Barry Bonds, Major League Baseball’s all-time home run leader, has withdrawn from the Baseball Hall of Fame ballot after not being elected to Cooperstown over the course of 10 years.
Bonds could still enter the Hall through the Contemporary Baseball Era committee, but his ties to performance-enhancing drugs during his career appear to have affected any chance of him earning a plaque in the hallowed halls.
David Justice, a former All-Star outfielder who won World Series titles with the Atlanta Braves and New York Yankees, endorsed Bonds for the Hall of Fame on Saturday.
CLICK HERE FOR MORE SPORTS COVERAGE ON FOXNEWS.COM
David Justice of the New York Yankees during the American League Division Series against the Oakland Athletics on October 10, 2001, in the Bronx. (Sports News via Getty Images via Getty Images)
«They’ve already let guys in who have been tested, that people know about or have pretty good circumstantial evidence that they’ve already let in,» he told TMZ Sports.
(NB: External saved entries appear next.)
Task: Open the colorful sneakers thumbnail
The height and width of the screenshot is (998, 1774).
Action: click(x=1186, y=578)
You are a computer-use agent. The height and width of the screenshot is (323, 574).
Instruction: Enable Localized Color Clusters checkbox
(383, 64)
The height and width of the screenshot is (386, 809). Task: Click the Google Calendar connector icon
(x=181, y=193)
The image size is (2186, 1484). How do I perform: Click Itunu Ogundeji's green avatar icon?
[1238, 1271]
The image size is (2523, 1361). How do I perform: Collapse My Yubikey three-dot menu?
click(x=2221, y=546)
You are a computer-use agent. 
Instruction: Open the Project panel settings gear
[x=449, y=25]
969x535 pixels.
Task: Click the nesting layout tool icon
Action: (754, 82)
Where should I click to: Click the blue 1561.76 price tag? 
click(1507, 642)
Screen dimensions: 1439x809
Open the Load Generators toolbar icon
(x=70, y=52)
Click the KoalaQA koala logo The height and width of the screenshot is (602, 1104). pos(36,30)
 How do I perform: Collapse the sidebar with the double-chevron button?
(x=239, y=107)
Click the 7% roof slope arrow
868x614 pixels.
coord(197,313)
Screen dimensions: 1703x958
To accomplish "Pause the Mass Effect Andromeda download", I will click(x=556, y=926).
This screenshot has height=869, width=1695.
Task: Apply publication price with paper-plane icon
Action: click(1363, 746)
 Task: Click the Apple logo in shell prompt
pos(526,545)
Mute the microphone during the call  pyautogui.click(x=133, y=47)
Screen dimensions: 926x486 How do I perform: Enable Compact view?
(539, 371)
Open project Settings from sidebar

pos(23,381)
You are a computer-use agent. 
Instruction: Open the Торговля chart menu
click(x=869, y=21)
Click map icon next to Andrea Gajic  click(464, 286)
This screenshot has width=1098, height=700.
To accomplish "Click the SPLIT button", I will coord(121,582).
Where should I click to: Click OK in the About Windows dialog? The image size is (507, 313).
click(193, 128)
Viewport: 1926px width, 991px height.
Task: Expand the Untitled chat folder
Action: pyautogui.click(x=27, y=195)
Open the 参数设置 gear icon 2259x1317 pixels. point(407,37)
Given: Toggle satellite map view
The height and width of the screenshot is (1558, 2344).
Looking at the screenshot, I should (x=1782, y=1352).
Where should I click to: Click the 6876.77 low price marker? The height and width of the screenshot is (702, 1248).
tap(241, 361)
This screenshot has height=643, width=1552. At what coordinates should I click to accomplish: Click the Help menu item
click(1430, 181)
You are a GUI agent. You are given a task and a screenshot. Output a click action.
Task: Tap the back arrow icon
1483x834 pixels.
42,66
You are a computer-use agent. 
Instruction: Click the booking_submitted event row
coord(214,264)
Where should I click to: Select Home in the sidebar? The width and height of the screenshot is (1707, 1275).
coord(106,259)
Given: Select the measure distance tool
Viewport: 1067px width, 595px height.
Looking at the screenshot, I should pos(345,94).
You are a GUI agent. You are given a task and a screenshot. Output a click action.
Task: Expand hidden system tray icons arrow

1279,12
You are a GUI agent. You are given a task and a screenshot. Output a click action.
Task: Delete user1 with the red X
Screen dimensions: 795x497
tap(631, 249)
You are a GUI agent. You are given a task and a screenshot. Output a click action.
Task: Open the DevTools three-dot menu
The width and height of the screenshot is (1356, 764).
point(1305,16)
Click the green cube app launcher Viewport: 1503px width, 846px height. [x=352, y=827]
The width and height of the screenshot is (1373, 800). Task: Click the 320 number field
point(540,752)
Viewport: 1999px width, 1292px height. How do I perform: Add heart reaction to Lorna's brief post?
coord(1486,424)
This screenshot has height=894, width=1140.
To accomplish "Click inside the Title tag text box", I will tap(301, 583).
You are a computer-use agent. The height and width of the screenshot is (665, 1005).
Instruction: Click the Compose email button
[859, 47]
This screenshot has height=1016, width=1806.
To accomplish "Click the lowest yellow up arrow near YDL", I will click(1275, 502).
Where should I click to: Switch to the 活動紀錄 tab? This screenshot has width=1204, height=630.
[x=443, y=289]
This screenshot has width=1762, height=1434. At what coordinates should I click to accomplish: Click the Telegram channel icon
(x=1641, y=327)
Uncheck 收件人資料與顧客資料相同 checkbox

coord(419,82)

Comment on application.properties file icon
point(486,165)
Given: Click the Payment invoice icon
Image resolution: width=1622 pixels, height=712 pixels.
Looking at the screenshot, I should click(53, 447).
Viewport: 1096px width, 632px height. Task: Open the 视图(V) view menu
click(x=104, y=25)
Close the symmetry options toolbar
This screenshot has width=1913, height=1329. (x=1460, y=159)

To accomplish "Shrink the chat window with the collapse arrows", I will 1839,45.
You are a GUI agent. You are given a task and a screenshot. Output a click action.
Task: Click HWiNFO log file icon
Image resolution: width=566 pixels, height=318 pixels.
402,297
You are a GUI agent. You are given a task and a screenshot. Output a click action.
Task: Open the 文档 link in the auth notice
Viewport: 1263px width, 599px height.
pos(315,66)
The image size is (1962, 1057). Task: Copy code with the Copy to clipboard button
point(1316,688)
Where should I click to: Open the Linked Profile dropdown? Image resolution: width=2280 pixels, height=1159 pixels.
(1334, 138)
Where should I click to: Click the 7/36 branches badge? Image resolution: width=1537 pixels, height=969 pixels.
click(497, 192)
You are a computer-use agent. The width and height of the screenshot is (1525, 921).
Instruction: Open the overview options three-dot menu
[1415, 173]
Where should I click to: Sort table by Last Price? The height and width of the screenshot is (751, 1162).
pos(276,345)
«Barry Bonds is the baddest guy of my generation. The baddest guy of my generation. Without exception. Without exception.»
Justice explained that the only place Bonds was wrong was in his relationship with the media. She said Bonds did not give the media «the love» they had hoped for. Justice also said that Pete Rose should be a Hall of Famer, «without a doubt.»
The seven-time National League MVP said last week that he thinks he should be in the Hall.
«People have to understand that something is that the fact is that I was vindicated,» Bonds said on the first episode of BLeav’s «Hollywood Swingin'» with Stephen Bishop and Jerry Hairston Jr. «I went to court. I was in court federal, and I won my case. One hundred percent. Where is the vindication of me in my own sport? That’s what bothers me.»
Barry Bonds of the San Francisco Giants prepares to bat against the Pirates at PNC Park on August 13, 2007 in Pittsburgh. (Tom Szczerbowski/Getty Images)
DAVID BELL OF THE REDS LOSES HIS COOL WITH THE REFEREE DURING GAME AGAINST THE BREWERS
But after the legal talk, Bonds said his numbers speak for themselves and that the writers unfairly punished him and players who have been suspended from the sport.
«Major League Baseball, and let’s be clear and direct, hasn’t had a rule, and it has rules, whether they were broken or not, there were rules, some rules,» Bonds continued. «My era, there were no rules. They changed the rules in 2003 or 2004, every time the rules started to change, there were rules. There are some people who were convicted by those rules during the case of those rules.
«Well, Major League Baseball said if you did X, you get suspended for X…His numbers stay the same based on what he’s accomplished, which doesn’t keep him from getting into the Hall of Fame. It has nothing to do with it. with that… Major League Baseball already grounded you for those seasons. Why is the Hall of Fame grounding me? It doesn’t make sense. It doesn’t make any sense that you’re being punished twice over for something you’ve already been punished for. .
«I belong with my teammates to that Hall of Fame. One hundred percent.»
Barry Bonds of the Pittsburgh Pirates during a game against the Giants on May 21, 1992 at Candlestick Park in San Francisco. (Mitchell Layton/Getty Images)
CLICK HERE TO GET THE FOX NEWS APP
In his final year on the ballot, Bonds received 66% of the votes of baseball writers. A player needs 75% for the election.
Fox News’ Ryan Morik contributed to this report.